YOUR ASSIGNMENT:
Please list every person the comic story credits below name, along with the role credited to each.

SELECTED PASSAGE:
A Fate Worse Than Death

Writer: Unknown.
Penciler/Inker: Sy Moskowitz.
Letterer: Ray Holloway.

Synopsis

Matt Jordan crash-lands his rocket on Mars after the brakes fail on approach. He survives without a scratch but finds himself stranded on a scorching desert with no food or water. After a grueling day's march he locates a dry canal, then follows the sound of a female singing voice to a walled arena. Inside he encounters Llmr, a hideous, prehistoric-looking Martian female who feeds him nutrient-packed food and, through his linguistic translator, communicates with him. Matt learns that Martian maidens are banished for a year before reaching maturity; on their return they choose a husband, and no man may refuse. Trapped and dependent on Llmr for survival, Matt endures days of mounting revulsion as her maturity date approaches. Rather than face marriage to her, he swallows a poison capsule he has carried for emergencies. The death is slow and agonizing through the night — but as dawn breaks, Llmr undergoes her physical transformation into maturity, shedding her reptilian skin to reveal a beautiful woman. Matt dies with a final glimpse of the paradise he has destroyed himself to avoid.


Characters
Good (or All)
Llmr, Martians, Matt Jordan.



Story #3

Only a Beast

Writer: Unknown.
Penciler/Inker: Al Eadeh.

Synopsis

An unnamed, paralyzed old man lies bedridden, kept alive by hate. His brain and eyes are still active, and he seethes at his nephew and the nephew's wife, who stay together only to wait for his death and inherit his estate. The old man has been given a mentally simple attendant — a large, subhuman beast — whom he has brought entirely under his hypnotic will through prolonged eye contact. He plans to use the beast as his instrument of revenge. Watching through the bedroom door as the nephew's wife passes in the hall, the old man telepathically manipulates the beast into loving her and hating anyone who hurts her. He then commands the beast to summon both the nephew and his wife by calling out that the master is dying. When they arrive, the old man directs the beast to kill the nephew with a spring-blade knife from his pocket. The wife screams; the old man orders the beast to silence her. But the nephew's death triggers the beast's own logic: a beast kills those who hurt the ones he loves — and the old man made the beast kill her. The beast turns on the old man, biting at his throat, as the old man realizes too late that his own teaching has sealed his fate.

SUPPLIED DATA:
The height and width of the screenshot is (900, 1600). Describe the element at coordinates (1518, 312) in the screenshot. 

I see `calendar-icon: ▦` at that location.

RESULT:
Sy Moskowitz: Penciler/Inker
Ray Holloway: Letterer
Al Eadeh: Penciler/Inker